No dice. The cab service runs 10 to 6 most times and a little less on Sundays, much to my chagrin. One hike over the Pulaski later, I was at their door and warmly greeted by the late-night staff. Making my way up to the room, the building’s conversion from an old door factory (though well done, to be sure) was plain to see. The designers and decorators seek to incorporate the massive steel beams and industrial piping of the building into the room layouts, to good effect. Entering the room, the first thing I noticed was the exceptionally high ceiling and ample windows that open to the city beyond. The views from this space are highly touted, though what you get from the rooftop is mostly Pulaski bridge with Manhattan around the corner. I actually appreciated this, though – Box House makes no attempt to hide its surroundings in the same manner it embraces the industrial past of the building, and having a relaxed coffee (provided free via the in-room pot) in the morning while watching my morning commute go by without me was a pleasant change.
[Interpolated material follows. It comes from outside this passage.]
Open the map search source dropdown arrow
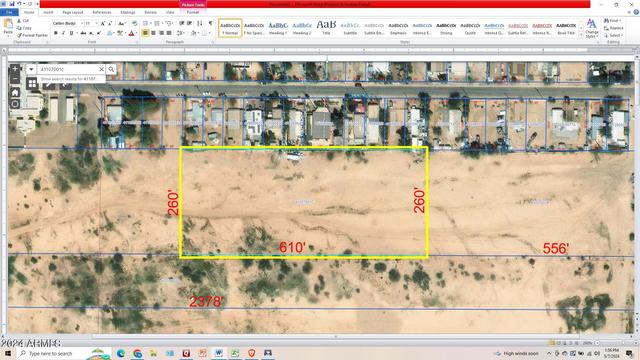The height and width of the screenshot is (360, 640). tap(31, 69)
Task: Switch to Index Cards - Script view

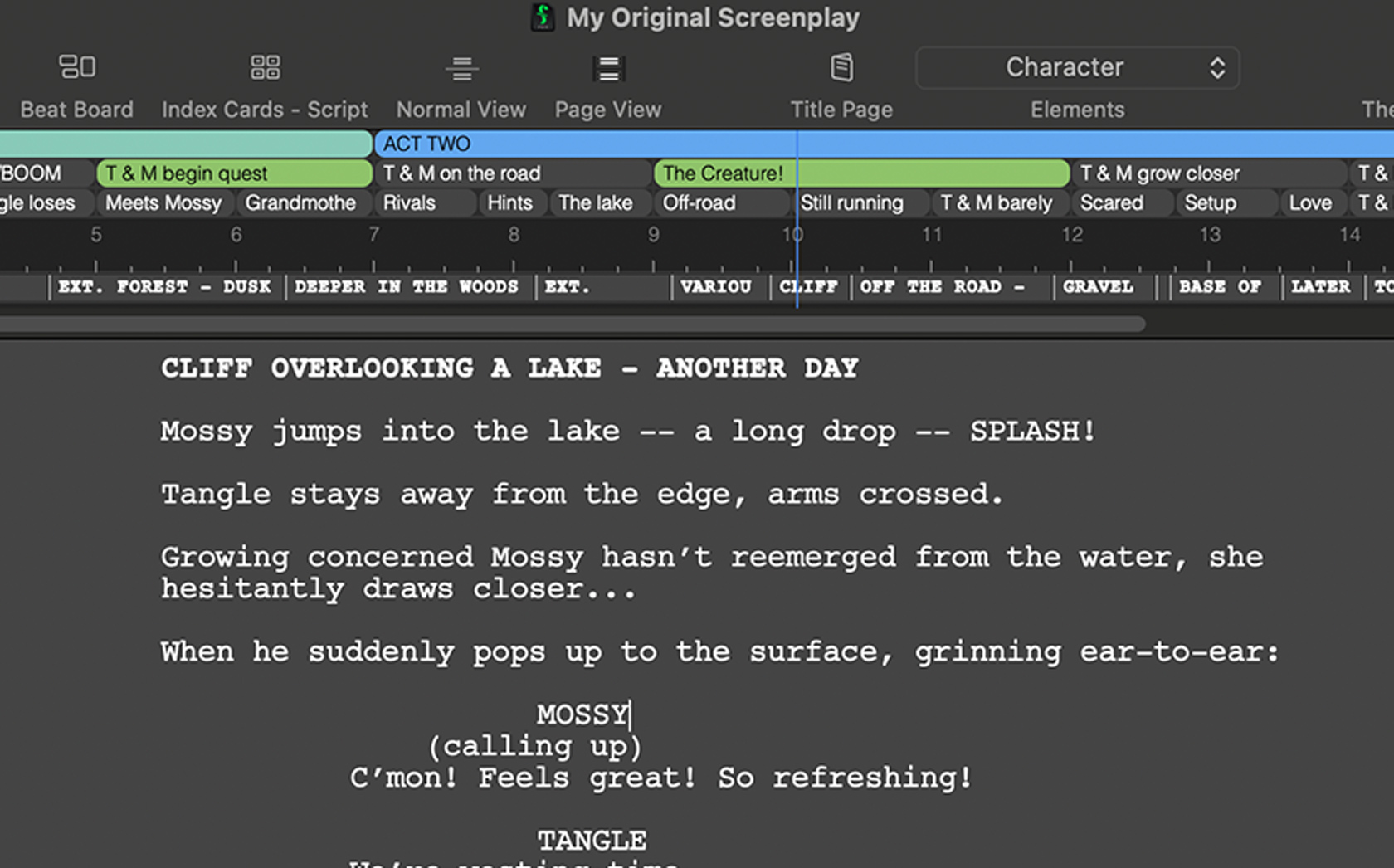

Which brings me to my central question: who is this hotel for? at $300 a night for the duplex loft, it’s certainly not usually for me. Despite the smooth website, it’d be equally wrong to call the Box House Hotel luxury accommodations. It simply doesn’t have (and doesn’t seem to want) the pomp and polish of a swank Midtown hotel. Instead, it has the charm, and comfort of your investment banker friend’s (y’know, the one who drops off his laundry and has a maid come twice a week) apartment that you’re watching while he’s out of town for the weekend. The bathrooms are like yours, only cleaner. I spoke to one guest, a sweet middle-aged Australian woman in town to visit her daughter, who lives nearby. She gave me a good insight: the rooms (some of which are much cheaper than the loft) all have nice little kitchens and full refrigerators and the building has a pleasant gym and good sauna, making it on the whole ideal for a longer stay. This would be a perfect place to put up your wedding party, your parents for a long visit, or your well-to-do uncle in town from Warsaw. It’s laid back enough so that you don’t have staff tripping over eachother to do the things you’d rather do for yourself anyhow but as clean, pleasant, and comfortable as you could want. She even praised the location, odd though it was, since with the 7 train just over the bridge one can be in Manhattan very quickly.
While it’s unlikely that most of us will end up staying there ourselves, it’s good to know that we have someplace nearby to put a visitor besides our couches or the YMCA.